Exercises for Better Grip & Shoulder Strength

Marc Lavallee is a tactical fitness coach with experience training Canadian military units in the Search and Rescue Technician (SAR-Tech) program. He currently coaches for a policing agency. In this blog, Marc shares his go-to exercises for steady shoulders and a strong, secure grip.

Change the Way You Train
Don’t Let Grip Strength Hold You Back
Police members go through yearly shooting qualifications and recertifications. Some of these tasks require rapidly emptying multiple mags as quickly as possible, and if you’ve ever done this before, you know the forearm pump comes super quick if you’re not conditioned for it.
Shooting with a massive muscle pump in your forearm affects shooting accuracy and, ultimately, the ability of police members to pass recertifications.

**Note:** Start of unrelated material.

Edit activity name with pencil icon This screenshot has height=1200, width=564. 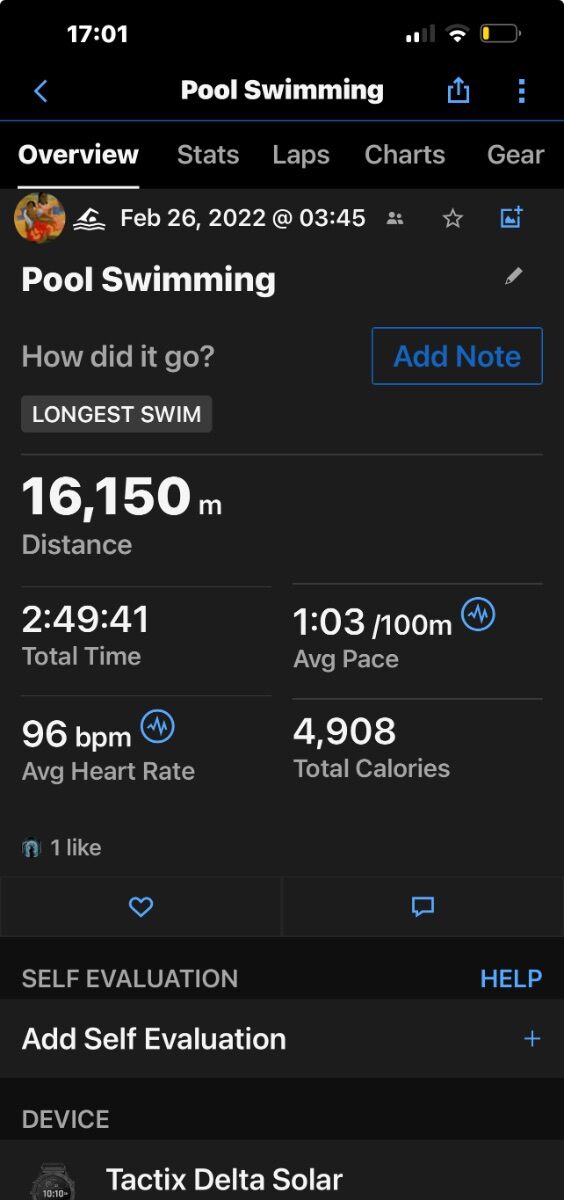pyautogui.click(x=514, y=276)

That being said, I’m very experienced in working with athletes to improve their grip strength and endurance. I found the easier and most effective way to a stronger grip is with a simple tri-set of carries.
Keep It Simple, Stupid
A quick Google search gives you a big list of exercises for grip and shoulder strength – barbell wrist curls, barbell wrist extensions, and Turkish get-ups to name a few. While these movements are great, they’re not always the most efficient and effective tools for busy athletes crunched for time.
When it comes to increasing grip strength, I prefer KISS: Keep it simple, stupid.
Use exercises like deadlifts, rows, pull-ups/chin-ups, dead hangs, and carries with kettlebells or dumbbells. These are far more efficient at increasing grip strength since you’re able to use much heavier loads that challenge your grip.
Tri-Set of Carries: The Strong Grip Go-To
Use what you have access to at your facility, whether it’s kettlebells or dumbbells. I recommend going about 25 yards (there and back) before switching the carry.
1. Overhead double KB/DB Carry
2. Rack position double KB/DB Carry
3. Double KB/DB Farmers carry
If your gym facility lacks space, do these carries for time, holding each carry for 30 seconds.
This simple tri-set doesn’t take long, but it does pack a powerful punch in the grip and shoulder department. Tack it on as accessory work at the end of a workout and see how much stronger and able-bodied a better grip can make you feel.